Trying to win back her favour, Chan decides to go for a job interview at the White House (because that’s easy), to become part of the President’s security staff. He takes her along with him (because that’s easy), and catches a brief glimpse of the man himself, President Jamie Foxx, whose absolute refusal to play any kind of character at all in this puts Chan’s self-shrugging to shame, and is probably how he won the hearts of the voting public in the first place. Prez Foxx promptly struts into rooms and gardens and down bannisters, says things like “I’m the motha f*ckin leader of the FREE WORLD, BITCHEZ” and then earnestly promises to take all of the troops out of the Middle East, because context. Meanwhile, Maggie Gyllenhaal has gotten all of this completely wrong, and is genuinely attempting to do serious acting as Woman Security Woman In Charge of Providing Pathos. Poor thing.

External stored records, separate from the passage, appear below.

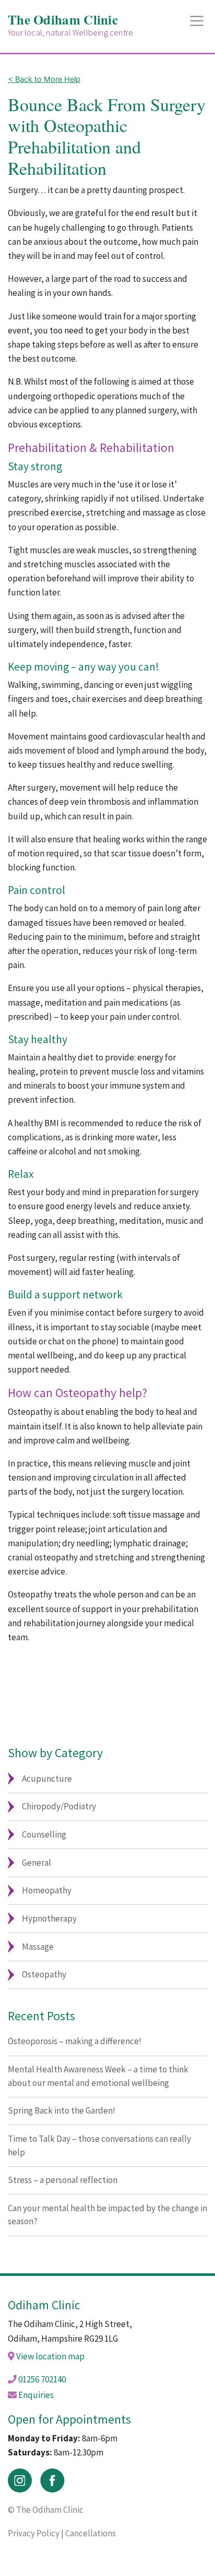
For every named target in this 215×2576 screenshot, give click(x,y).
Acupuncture (47, 1778)
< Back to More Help (44, 79)
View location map (50, 2356)
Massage (38, 1946)
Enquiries (36, 2395)
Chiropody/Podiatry (59, 1806)
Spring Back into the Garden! (61, 2110)
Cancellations (90, 2533)
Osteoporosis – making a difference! (74, 2041)
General (36, 1862)
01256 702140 (42, 2379)
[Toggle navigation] (197, 21)
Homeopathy (46, 1890)
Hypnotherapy (49, 1918)
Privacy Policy (33, 2533)
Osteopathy (44, 1974)
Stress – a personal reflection (62, 2180)
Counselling (44, 1834)
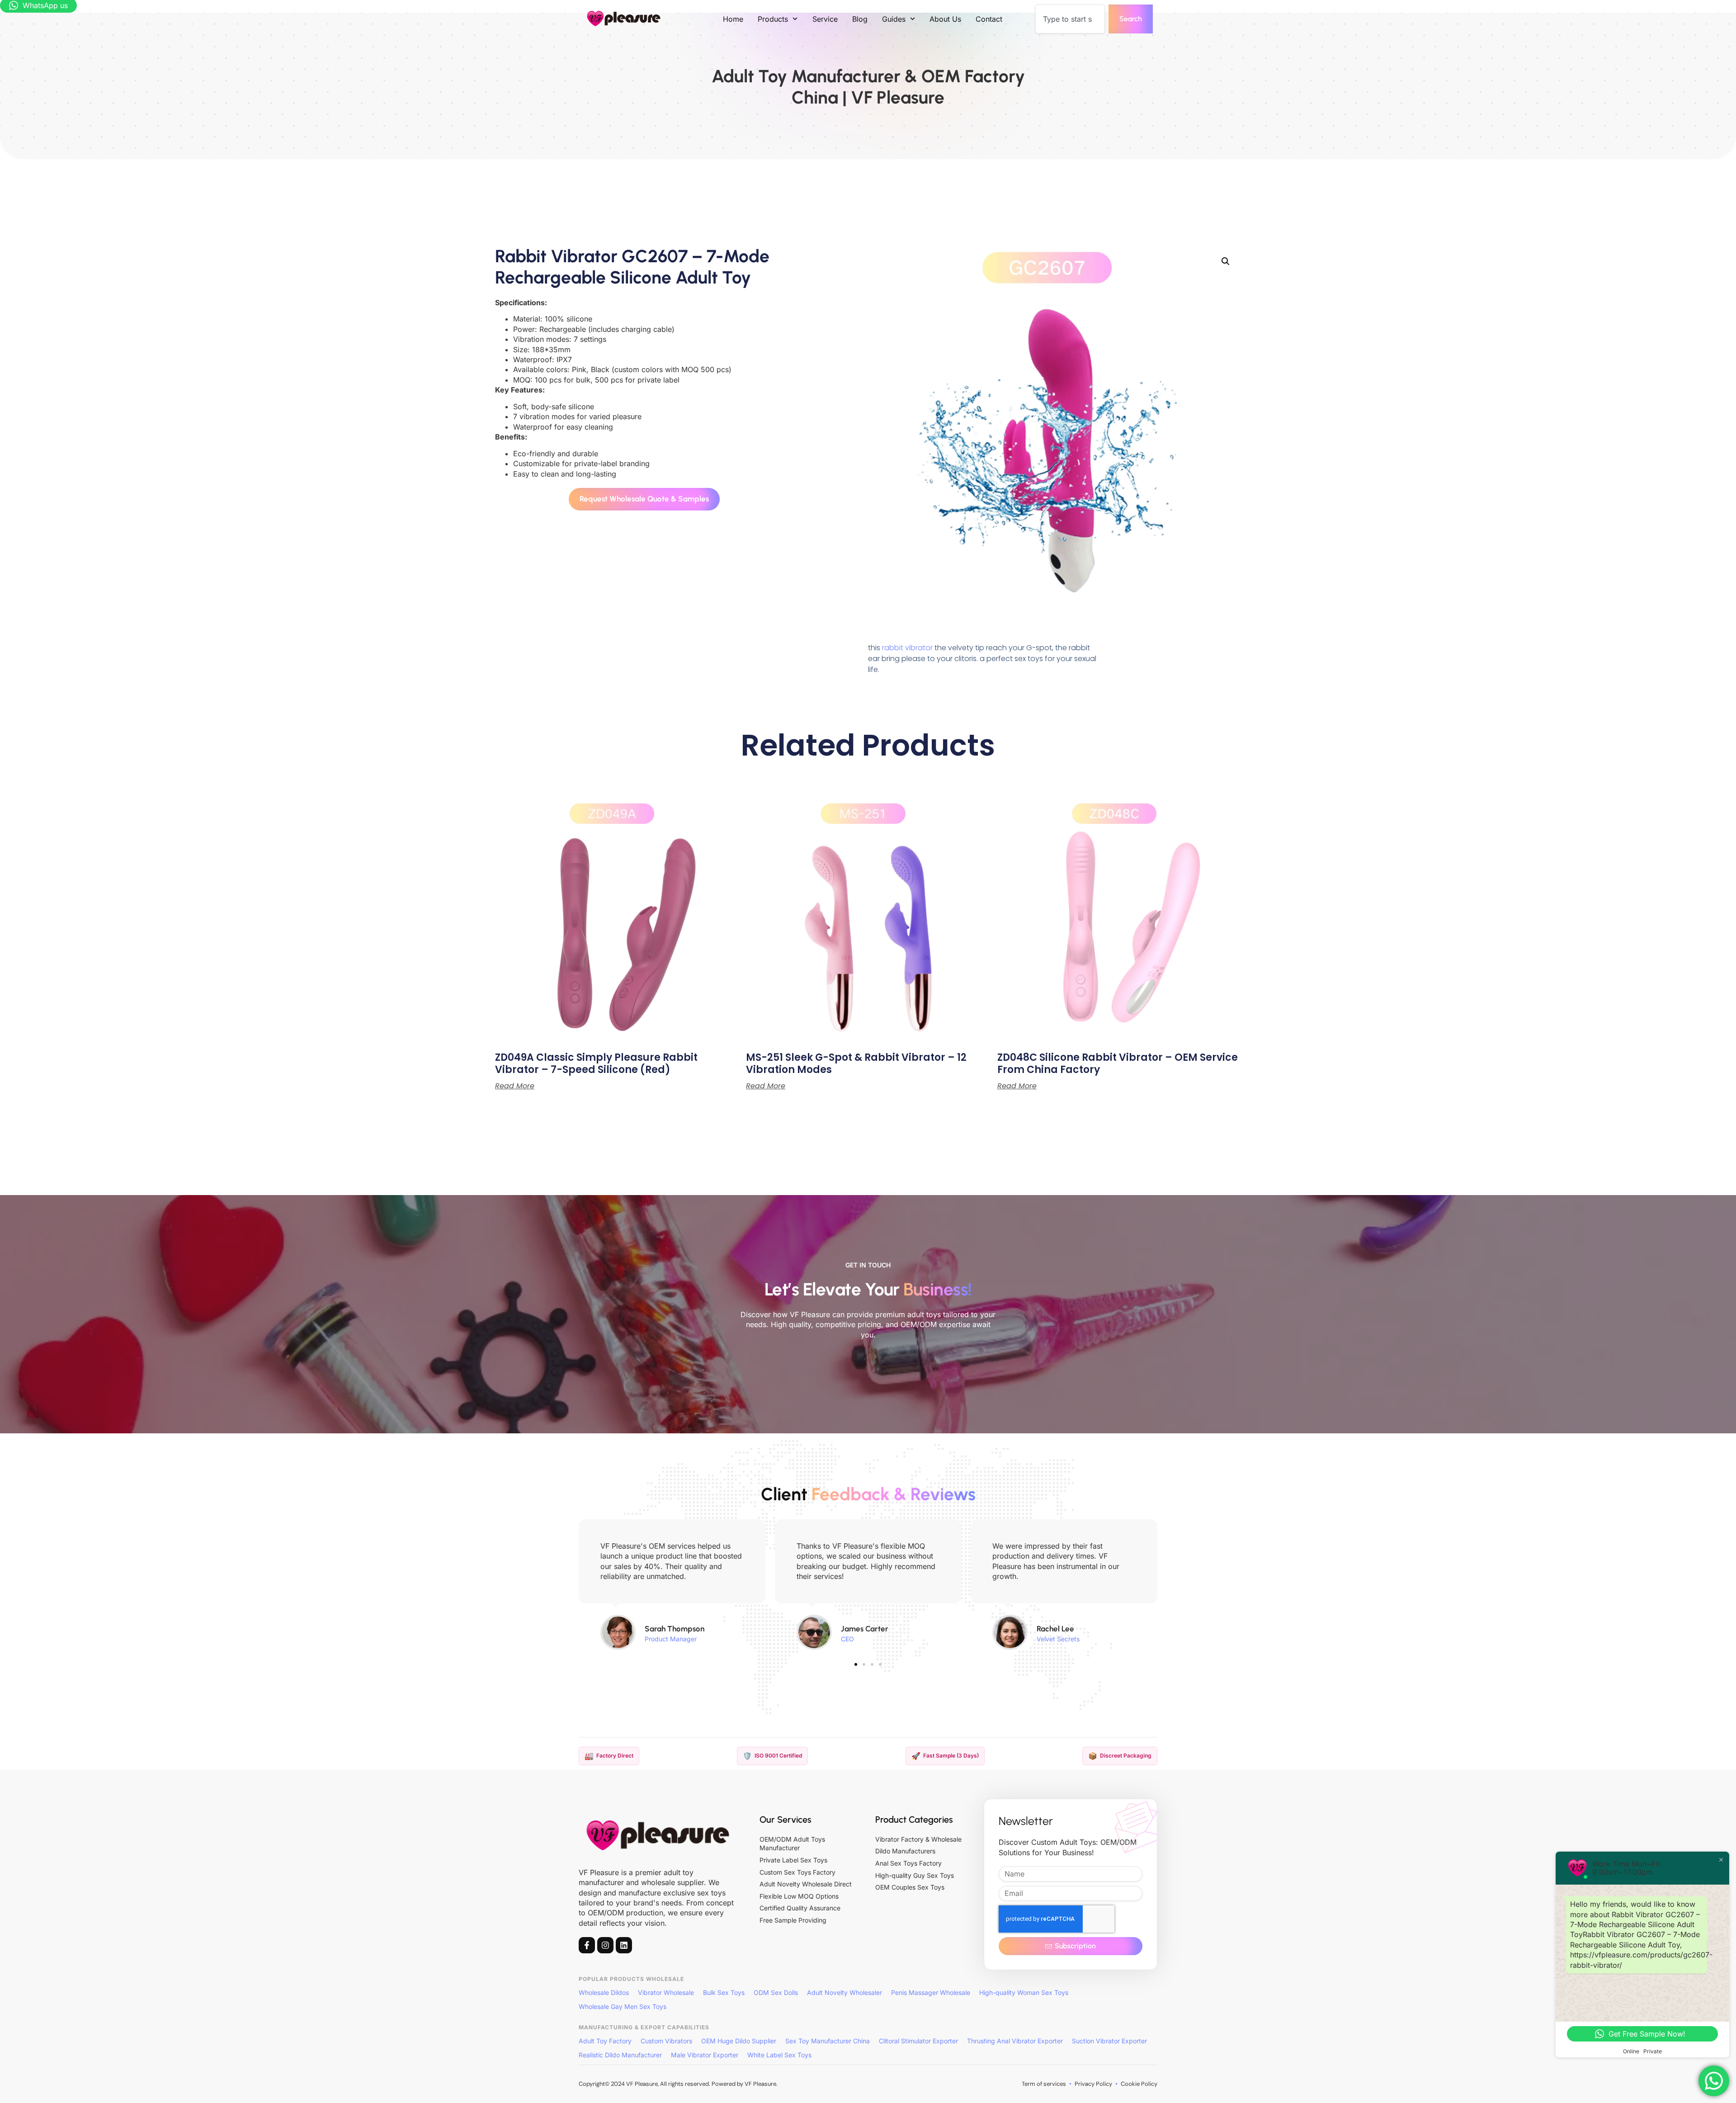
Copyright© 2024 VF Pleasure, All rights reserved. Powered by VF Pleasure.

Luckily, before we’ve had a chance to go “hang on, just… just what? What?”, the music turns from Star-Spangled-Baller to Ominous-Man-With-Mop – pertinent only because an ominous man with a mop is about to blow everything to shit. Why? Because the presidential gardens were made for screeching limos firing rocket-launchers out of them, that’s why.
White House Down’s enthusiastic refusal to give a shit about literally anything makes watching it both immensely satisfying and utterly baffling. Like seeing a toddler gleefully destroy a sandcastle he carefully made himself, Roland Emmerich’s greedy, sweaty eyes leave no historic Washington landmark unfucked. Machine guns, air-missiles, the pressing threat of nuclear warefare, Channing Tatum running around the White House with a FLAMING TORCH he presumably nabbed from whatever other nonsense film Emmerich is making at the same time, it’s all happening. It’s all happening, it’s all just sounds, it’s all one-liners and it’s all on fire.
Jamie Foxx and Channing Tatum actually make a great team at the centre of the explosions, and they throw themselves into this borderline offensive nonsense, crashing into any number of priceless governmental heirlooms as they do so. The score doesn’t drop for a second (no mean feat with a running time of two hours and eleven minutes), so that even when the plot goes from lumpy to full sludge, the film keeps on its feet through adrenaline alone.
That’s not to say it gets away with everything. Any attempt at genuine emotion (we’re looking at you here Maggie) isn’t so much undermined as buried forever beneath the avalanche of noise, and though Chan’s weeping daughter does her best to steer away from energy-sapping, it still feels wrong to have any attempt at vulnerability tap the shoulder of this roaring, cheerful blood-monster.
Ultimately, White House Down’s dirty glee at being allowed to crash-bang-wallop in such a sacred place can’t help but have you setting any itchy questions aside in favour of dribbling, happy surrender. Sure you’ll have had your fill of the Land Of The Free long before the credits rolls, but when those stars and stripes are so brilliantly flammable, who minds a bit of top-notch waving?
This is a nice film about the President Of The United States.